Dan's May Be Reincarnated -- As a Parking Lot

By Corrie M. Anders

Call it the Miracle on 24th Street.

In a dramatic reversal, real estate developer Peter Naughton has abandoned his controversial plan to construct a four-story apartment and retail complex on the site of the old Dan's gas and service station.

His decision paved the way for the Noe Valley Ministry to purchase the boarded-up 24th Street property and convert it into a commercial parking lot -- a rival proposal strongly supported by Noe Valley residents' and merchants' groups.

"It's the most amazing thing," declared Rev. Keenan Kelsey, the Ministry's pastor, after learning about the stunning turnaround late last month.

Naughton pulled out of a contract to purchase the property, which reportedly carried a $3.2 million price tag, after determining that his proposal was not economically viable at that price.

The owners of the property then accepted a backup bid from a group of anonymous donors to purchase the former gas station site, located at 3865 24th Street (at Vicksburg Street). The donors have been identified only as wealthy Presbyterians "committed to helping small urban churches around the country."

"The donor group intends to provide a parking lot to benefit Noe Valley Ministry and the neighborhood of Noe Valley," said Kelsey. "This is to be done as a joint venture with Noe Valley Ministry."

Kelsey said the Ministry already has started a fundraising campaign in order to purchase its part of the property, the largest parcel of land available for development on 24th Street.

Naughton's proposal had provoked strong community opposition almost from the day it was unveiled in January. He wanted to build a four-story development of 18 apartments, three to five retail stores on the ground floor, and an underground garage for 32 cars.

Opponents contended that the complex not only would make traffic congestion worse than it already is, but the four-story structure was too large for the block of two- and three-story structures. They also complained that it would cast shadows over nearby businesses and that some residents on Vicksburg, Jersey, and Sanchez streets would lose their privacy.

But it was economics, not politics, that skewered the deal, according to Claire Pilcher, a longtime Noe Valley resident and Naughton's land use attorney. Naughton is a veteran developer and a real estate broker with Shamrock Realty.

"The figures just didn't work out for him," Pilcher said. "At that price, it wasn't something feasible for him to do. He couldn't match the price by the church."

Pilcher said Naughton realized "sometime back" that the numbers didn't support the development, but kept the contract alive in hopes that he "might get them to lower the price." John McCarthy and Fred Hornblower own the property.

The developer was "disappointed he couldn't go ahead with the project," Pilcher said. "He invested a lot of time and money in it."

But the decision delighted neighborhood activists, who preferred a public parking lot instead of housing and retail stores.

"The neighborhood put out a lot of energy on the Ministry's behalf. We wanted to see the Ministry get this lot, and that was made clear to everyone," said Dave Monks, president of Friends of Noe Valley.

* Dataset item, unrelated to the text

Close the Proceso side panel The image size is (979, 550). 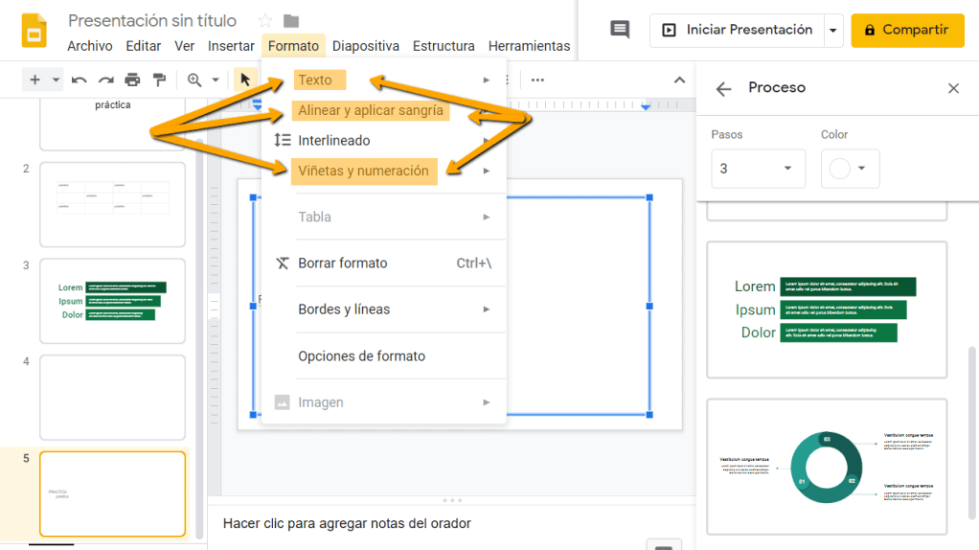953,88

"I'm very excited for the Ministry," Monks said. "It's incredible that these people [donors] came from who knows where to help this church."

The auto service is two blocks from the church at 1021 Sanchez Street. Once demolished and paved over, it will serve as a church parking lot for Sunday church activities and generate revenue by providing hourly weekday parking for the public.

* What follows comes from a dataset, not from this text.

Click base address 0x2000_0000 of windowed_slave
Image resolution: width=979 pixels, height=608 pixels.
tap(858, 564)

Timetables and other details about the parking lot will emerge over the next few months. Earlier this year, Kelsey told the Voice that the donors proposed to give the Ministry 40 percent ownership in the parking lot.

The Ministry's fundraising effort is the "first step in a $3.2 million capital program." Kelsey said the money would finance the Ministry's interest in the parking lot, as well as building improvements at the church. The renovations at 1021 Sanchez include a new foundation, new lighting infrastructure, upgraded and handicapped-accessible bathrooms, room reconfigurations, and an elevator.

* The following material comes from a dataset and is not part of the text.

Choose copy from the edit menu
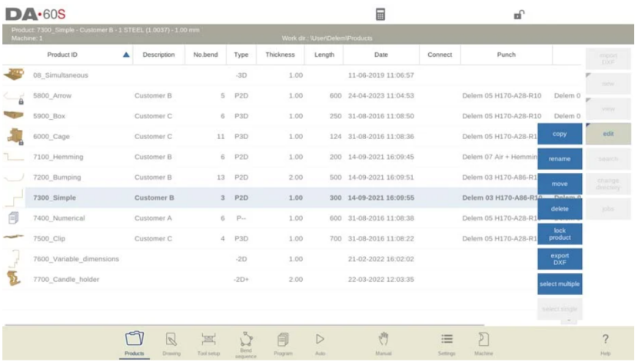[560, 134]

The Ministry's takeover represents the end of an era for Dan's, which has been a fixture in Noe Valley for more than 70 years. McCarthy's father established the auto service business in 1930 and the family operated it until Wayne Rosemont took over the lease 17 years ago.

Rosemont discontinued gas sales seven years ago. Last August, however, Rosemont suddenly shut down the entire operation for financial reasons.

The property was then put up for sale, setting off competing bids from Naughton and the Ministry.